Man Cleared Of Double Murder Sues Chicago, Police
CHICAGO (AP) -- A Chicago man released from prison last year after serving 20 years for a double homicide filed a federal lawsuit Monday alleging that officers beat him into confessing to the crime and suppressed evidence that proved his innocence.
In the lawsuit against the city of Chicago and several police officers, Daniel Taylor, 38, alleges that police also coerced others into implicating him in the 1992 shooting deaths of two people in their North Side apartment.
Further, it alleges that after discovering Taylor could not have committed the slayings because he was in police custody on a disorderly conduct charge at the time they were committed, police "fabricated evidence" against him. That evidence included, according to the lawsuit, falsifying a police report to include an encounter between Taylor and police outside one victim's apartment the night of the slayings at a time they already knew he was in police custody.
"Despite this evidence of Plaintiff's innocence, the Defendant Officers proceeded to frame Plaintiff for the murders rather than search for the real killer," reads the lawsuit.
The lawsuit comes months after prosecutors dismissed the charges against Taylor and a judge ordered him released from prison. Last month, prosecutors dismissed charges against his co-defendant, Deon Patrick, resulting in his release from prison after 21 years. And slightly more than a week ago, a Cook County judge issued certificates of innocence to both men.
The lawsuit is the latest chapter in a decades-long story of misconduct and physical abuse perpetrated by a group of Chicago police officers against largely black suspects for crimes they did not commit. Several have been exonerated and released from prison after serving years, and in some cases decades, in prison.
The city has paid out tens of millions of dollars to settle lawsuits, and a former commander, Jon Burge, is now in federal prison after being convicted of perjury in connection with testimony he gave in a civil case involving allegations of torture.
In December, a judge ordered a man who had spent 30 years in prison for a rape charge freed from prison, saying the officers had "lied" about the way they treated him. And in January, the same month that Patrick was released from prison, the City Council signed off on yet another settlement for a wrongfully convicted inmate, this one for $10.25 million to a man who spent 26 years behind bars for a murder he did not commit.

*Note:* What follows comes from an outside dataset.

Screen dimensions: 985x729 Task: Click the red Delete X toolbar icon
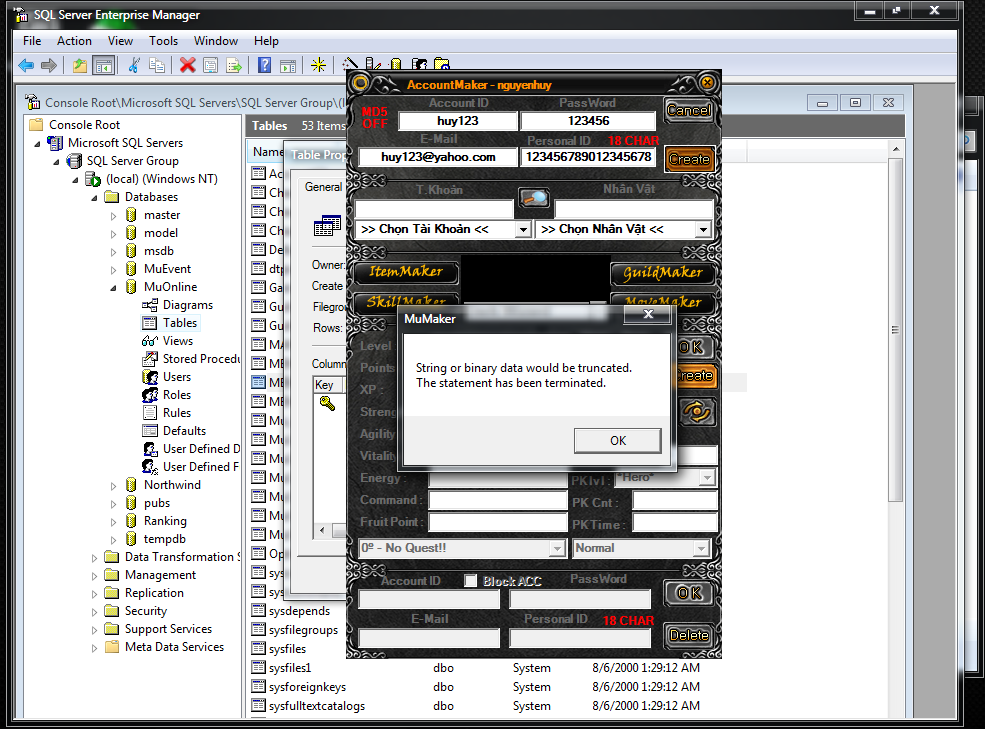(187, 65)
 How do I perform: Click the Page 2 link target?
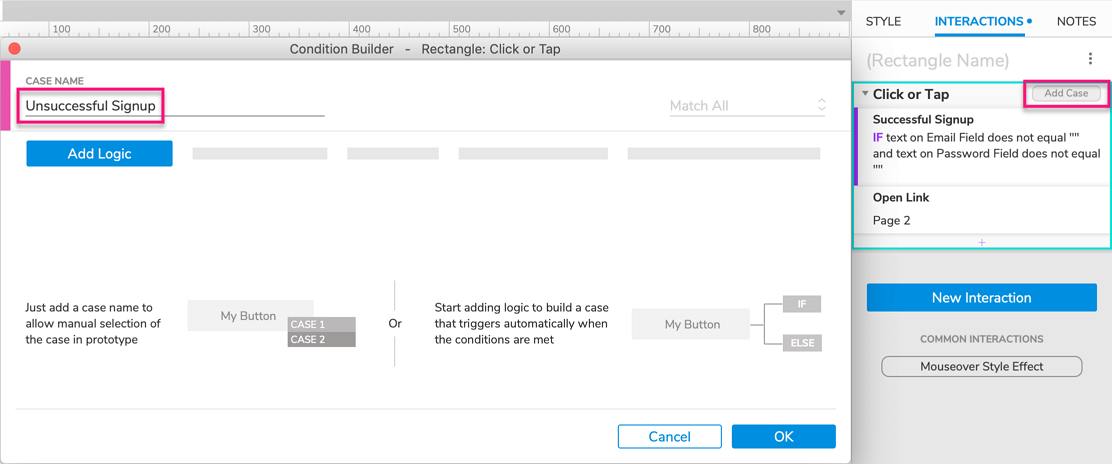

In Taylor's lawsuit, his attorneys allege that in their effort to frame Taylor, police withheld from prosecutors information that would have raised serious doubt about his guilt, including the existence of a man who had told investigators he and Taylor were in jail at the time of the crime. During the trial, prosecutors argued that the police lockup records were not accurate and that Taylor was not in custody at the time.
The lawsuit also alleges that information that would have helped clear Taylor was kept in secret "street files" that were not shared with defense attorneys or prosecutors.
Taylor was subsequently convicted of first-degree murder, armed robbery and home invasion and sentenced to life in prison.